I have been looking for quite some time to be able to match some class names starting with a specified pattern in an HTML String. Here is the regex I finally came up with:
/(?<=(<[^>]*class=("|')(\w|\ |\-)*))((?<= |\'|\")(foo-|-foo)[^ "']*)/gmi
The sample I have been working with is:
<body>
<div style="margin-left:6px;" class="foo-pink blfoo-pin-foo-kue red yellow bar-green -moz-FF foo-pink moz-FF foo-pink" >
<fieldset class="foo customClass foo clFieldsBar bar-try" id="idField foo- bar-dfgdgdfg">
<legend><span>Qu'en pensez-vous ?</span></legend>
< id="idText" class='foo- Comment_text fdgdgdfg -foo-ddede mso-whitespace' name="nameText barName"></textarea> bar-deded foo-green
</fieldset>
class="blue dffsf sdf mso-green foo"
</div>
You can see the following RegEx doing what I actually want here: https://regex101.com/r/6W5AUT/4
The problem is that I need the regex to be executed in a Delphi code. However, when I do so, i get the following error:
lookbehind assertion is not fixed length
Which, after some quick research (of the reason behind the error), lead me to discover that I cannot use a negative lookbehind with a variable length.
I have been trying to transform my RegEx using different methods (\K to reset the match for example), and this is what I came up with so far:
/(<[^>]*class=("|'))(\b(foo)(\w|\-)*)*/gmi
You can see it working here: https://regex101.com/r/zeQDrK/2
As you can see, it is only matching the first class name of each class attribute in a tag.

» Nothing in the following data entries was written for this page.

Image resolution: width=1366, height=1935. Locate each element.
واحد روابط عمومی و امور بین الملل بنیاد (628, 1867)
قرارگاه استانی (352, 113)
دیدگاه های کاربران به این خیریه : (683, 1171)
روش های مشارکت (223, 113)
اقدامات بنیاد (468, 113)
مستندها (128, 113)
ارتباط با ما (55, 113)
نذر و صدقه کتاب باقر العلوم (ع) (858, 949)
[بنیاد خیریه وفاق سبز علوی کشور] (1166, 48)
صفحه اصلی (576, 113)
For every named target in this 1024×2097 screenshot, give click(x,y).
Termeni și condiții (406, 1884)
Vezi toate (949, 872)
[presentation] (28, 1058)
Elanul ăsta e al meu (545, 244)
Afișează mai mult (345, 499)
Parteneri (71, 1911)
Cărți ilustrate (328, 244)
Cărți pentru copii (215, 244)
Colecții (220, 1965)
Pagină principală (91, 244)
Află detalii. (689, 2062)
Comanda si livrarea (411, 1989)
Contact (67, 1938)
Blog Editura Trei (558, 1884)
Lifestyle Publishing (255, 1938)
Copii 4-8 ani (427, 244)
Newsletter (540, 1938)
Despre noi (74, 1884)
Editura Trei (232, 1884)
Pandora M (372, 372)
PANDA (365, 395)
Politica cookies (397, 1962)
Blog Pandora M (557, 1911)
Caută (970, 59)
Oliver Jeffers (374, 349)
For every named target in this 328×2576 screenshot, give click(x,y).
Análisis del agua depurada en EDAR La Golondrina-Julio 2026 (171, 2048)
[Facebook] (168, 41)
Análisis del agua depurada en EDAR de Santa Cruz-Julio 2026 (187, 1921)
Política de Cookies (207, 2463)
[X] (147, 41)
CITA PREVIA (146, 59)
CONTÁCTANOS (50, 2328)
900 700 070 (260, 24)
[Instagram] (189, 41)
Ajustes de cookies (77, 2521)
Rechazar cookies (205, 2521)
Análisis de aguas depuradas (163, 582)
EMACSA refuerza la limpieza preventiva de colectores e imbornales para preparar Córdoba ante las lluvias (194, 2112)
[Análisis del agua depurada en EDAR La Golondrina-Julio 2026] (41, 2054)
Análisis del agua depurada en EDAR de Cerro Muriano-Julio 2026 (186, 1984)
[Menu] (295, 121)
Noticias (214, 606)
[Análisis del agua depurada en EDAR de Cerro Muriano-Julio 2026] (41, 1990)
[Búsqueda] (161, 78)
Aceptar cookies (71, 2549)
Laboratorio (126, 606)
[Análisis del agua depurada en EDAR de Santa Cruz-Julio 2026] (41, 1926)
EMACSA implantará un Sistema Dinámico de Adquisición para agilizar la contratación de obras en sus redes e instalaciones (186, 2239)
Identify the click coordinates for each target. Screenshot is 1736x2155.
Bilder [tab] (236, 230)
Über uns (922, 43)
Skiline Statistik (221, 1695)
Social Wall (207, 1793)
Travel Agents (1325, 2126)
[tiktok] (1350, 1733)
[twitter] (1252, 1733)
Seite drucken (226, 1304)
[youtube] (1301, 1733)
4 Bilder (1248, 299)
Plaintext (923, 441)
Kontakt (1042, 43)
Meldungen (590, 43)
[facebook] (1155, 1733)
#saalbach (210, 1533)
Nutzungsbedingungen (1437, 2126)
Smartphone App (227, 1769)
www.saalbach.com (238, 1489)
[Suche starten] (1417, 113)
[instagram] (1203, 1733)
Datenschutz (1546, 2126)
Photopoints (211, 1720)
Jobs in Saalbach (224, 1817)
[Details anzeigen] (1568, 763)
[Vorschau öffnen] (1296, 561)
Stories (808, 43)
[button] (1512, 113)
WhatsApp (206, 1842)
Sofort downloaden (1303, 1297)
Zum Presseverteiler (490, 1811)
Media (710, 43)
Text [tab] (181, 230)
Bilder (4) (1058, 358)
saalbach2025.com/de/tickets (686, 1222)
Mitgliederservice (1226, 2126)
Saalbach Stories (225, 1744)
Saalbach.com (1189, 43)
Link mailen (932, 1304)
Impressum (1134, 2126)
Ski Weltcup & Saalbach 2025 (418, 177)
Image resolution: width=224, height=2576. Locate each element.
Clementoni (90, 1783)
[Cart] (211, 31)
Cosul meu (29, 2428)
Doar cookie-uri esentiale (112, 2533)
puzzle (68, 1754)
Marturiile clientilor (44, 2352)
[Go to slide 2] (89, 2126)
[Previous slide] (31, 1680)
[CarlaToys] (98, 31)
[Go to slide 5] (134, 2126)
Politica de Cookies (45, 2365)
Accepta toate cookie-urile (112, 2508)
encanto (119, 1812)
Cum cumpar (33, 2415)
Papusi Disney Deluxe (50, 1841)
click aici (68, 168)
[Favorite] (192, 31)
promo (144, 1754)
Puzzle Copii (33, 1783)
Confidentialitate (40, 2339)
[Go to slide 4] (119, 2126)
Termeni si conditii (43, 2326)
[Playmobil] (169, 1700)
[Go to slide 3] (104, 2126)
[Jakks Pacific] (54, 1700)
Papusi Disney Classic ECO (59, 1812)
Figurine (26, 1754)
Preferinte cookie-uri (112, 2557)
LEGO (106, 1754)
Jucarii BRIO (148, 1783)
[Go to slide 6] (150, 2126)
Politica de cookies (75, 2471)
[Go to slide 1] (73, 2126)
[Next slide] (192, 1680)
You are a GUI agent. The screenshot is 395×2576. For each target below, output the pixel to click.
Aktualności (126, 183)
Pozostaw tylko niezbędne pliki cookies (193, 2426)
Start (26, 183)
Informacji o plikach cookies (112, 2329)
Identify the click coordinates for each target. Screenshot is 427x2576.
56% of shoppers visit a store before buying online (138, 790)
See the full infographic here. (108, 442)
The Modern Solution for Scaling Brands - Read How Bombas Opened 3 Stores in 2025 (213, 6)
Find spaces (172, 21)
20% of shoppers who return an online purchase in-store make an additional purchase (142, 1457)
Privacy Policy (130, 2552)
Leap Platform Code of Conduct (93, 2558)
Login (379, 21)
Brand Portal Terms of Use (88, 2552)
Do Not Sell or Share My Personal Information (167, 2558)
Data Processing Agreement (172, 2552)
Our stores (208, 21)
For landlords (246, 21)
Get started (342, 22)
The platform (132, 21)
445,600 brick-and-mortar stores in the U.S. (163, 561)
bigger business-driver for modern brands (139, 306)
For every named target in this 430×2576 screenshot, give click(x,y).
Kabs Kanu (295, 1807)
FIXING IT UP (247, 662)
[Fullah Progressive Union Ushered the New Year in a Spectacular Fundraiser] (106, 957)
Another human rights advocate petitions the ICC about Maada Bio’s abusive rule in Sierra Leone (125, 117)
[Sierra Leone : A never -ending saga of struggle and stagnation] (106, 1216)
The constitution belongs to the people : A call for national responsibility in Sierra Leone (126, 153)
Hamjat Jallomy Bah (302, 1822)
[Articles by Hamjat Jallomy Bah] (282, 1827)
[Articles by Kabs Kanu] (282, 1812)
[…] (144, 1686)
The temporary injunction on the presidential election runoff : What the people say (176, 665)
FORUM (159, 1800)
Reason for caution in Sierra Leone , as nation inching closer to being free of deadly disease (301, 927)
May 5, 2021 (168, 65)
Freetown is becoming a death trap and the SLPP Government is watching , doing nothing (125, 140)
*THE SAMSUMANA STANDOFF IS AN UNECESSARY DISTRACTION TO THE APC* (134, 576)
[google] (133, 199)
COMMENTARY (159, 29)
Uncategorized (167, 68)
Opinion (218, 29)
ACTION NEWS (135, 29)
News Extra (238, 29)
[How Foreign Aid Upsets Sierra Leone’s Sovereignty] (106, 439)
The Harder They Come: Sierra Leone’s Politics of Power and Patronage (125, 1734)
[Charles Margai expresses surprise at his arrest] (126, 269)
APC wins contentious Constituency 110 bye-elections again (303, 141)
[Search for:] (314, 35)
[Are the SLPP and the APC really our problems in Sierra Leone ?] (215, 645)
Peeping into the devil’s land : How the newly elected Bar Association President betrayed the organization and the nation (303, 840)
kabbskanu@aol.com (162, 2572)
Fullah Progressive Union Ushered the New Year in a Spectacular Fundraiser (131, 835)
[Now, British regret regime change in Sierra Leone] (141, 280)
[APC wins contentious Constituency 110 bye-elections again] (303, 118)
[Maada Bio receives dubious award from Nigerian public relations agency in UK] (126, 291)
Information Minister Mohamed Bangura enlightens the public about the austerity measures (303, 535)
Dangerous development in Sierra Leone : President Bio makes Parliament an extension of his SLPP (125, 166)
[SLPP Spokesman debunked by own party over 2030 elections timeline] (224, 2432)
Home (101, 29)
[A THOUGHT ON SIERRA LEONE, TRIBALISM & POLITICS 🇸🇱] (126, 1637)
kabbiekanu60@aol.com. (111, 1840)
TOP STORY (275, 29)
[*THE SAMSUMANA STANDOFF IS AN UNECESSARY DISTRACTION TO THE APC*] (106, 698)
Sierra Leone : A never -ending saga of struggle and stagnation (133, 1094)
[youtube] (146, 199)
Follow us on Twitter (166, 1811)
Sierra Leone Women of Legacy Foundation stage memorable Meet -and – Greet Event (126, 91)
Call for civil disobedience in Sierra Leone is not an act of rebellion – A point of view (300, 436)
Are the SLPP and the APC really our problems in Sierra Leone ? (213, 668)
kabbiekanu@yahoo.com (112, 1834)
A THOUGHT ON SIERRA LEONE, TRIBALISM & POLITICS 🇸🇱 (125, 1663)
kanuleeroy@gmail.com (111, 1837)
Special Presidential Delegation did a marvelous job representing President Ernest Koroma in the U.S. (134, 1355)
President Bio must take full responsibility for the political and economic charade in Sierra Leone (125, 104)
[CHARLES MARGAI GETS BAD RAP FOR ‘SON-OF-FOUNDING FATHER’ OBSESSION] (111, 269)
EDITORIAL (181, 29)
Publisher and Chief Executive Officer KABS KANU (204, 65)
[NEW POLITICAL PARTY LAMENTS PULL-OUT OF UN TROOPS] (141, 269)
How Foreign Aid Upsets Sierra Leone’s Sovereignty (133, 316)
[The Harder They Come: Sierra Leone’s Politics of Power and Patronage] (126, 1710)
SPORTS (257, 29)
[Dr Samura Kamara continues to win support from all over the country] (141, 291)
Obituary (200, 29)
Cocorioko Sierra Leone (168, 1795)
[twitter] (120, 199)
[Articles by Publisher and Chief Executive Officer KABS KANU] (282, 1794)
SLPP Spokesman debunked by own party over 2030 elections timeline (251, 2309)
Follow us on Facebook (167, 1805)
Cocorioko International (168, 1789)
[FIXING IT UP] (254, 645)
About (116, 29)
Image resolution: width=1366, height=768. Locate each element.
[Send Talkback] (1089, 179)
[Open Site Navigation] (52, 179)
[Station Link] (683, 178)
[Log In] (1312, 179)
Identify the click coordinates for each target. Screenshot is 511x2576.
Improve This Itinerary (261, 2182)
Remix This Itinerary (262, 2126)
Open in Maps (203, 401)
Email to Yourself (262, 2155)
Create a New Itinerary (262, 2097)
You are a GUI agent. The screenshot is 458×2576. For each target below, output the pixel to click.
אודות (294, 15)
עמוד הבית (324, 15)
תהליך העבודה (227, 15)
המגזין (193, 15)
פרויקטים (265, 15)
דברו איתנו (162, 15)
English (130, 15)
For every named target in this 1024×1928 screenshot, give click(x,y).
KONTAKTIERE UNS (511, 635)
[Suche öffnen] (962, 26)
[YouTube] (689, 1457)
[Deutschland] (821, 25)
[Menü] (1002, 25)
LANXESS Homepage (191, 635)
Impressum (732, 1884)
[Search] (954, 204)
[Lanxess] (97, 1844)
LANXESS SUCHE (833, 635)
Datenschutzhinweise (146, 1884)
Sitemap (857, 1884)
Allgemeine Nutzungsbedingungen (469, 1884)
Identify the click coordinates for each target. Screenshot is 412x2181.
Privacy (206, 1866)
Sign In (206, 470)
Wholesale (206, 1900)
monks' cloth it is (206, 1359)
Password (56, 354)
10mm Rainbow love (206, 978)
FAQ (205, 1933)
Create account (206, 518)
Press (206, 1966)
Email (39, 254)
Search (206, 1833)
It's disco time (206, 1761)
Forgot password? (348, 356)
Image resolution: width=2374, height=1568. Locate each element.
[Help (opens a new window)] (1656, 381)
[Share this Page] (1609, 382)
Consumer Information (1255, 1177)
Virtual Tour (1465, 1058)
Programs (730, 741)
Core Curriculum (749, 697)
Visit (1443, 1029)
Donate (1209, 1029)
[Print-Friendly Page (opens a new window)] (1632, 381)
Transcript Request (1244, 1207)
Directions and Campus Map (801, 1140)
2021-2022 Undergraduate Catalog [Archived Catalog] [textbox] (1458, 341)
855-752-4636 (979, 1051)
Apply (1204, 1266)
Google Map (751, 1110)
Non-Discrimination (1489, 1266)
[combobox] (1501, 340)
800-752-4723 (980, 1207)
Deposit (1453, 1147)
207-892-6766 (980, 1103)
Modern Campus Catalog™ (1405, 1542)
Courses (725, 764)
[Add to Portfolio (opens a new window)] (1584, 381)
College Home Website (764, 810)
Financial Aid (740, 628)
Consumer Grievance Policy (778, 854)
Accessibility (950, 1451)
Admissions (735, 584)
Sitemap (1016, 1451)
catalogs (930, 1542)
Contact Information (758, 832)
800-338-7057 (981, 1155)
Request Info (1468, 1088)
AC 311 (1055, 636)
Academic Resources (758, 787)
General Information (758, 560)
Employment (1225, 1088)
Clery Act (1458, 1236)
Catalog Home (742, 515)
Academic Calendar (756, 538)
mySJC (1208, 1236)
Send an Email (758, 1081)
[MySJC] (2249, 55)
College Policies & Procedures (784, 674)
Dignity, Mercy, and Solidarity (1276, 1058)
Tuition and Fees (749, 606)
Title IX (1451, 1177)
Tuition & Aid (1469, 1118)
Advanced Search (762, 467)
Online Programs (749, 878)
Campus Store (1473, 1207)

Now to be precise about what I need:
- Match all occurences of a class name that start with a pattern (it can be "foo", "-foo" or a combination of both),
- It needs to match only the class names that are in an html tag (this is why you can see the class="blue dffsf sdf mso-green foo" outside of an HTML tag),
- It needs to support both class="ClassName1 ClassName2" or class='ClassName1 ClassName2'
I would appreciate any help to solve this problem. Thanks for your time.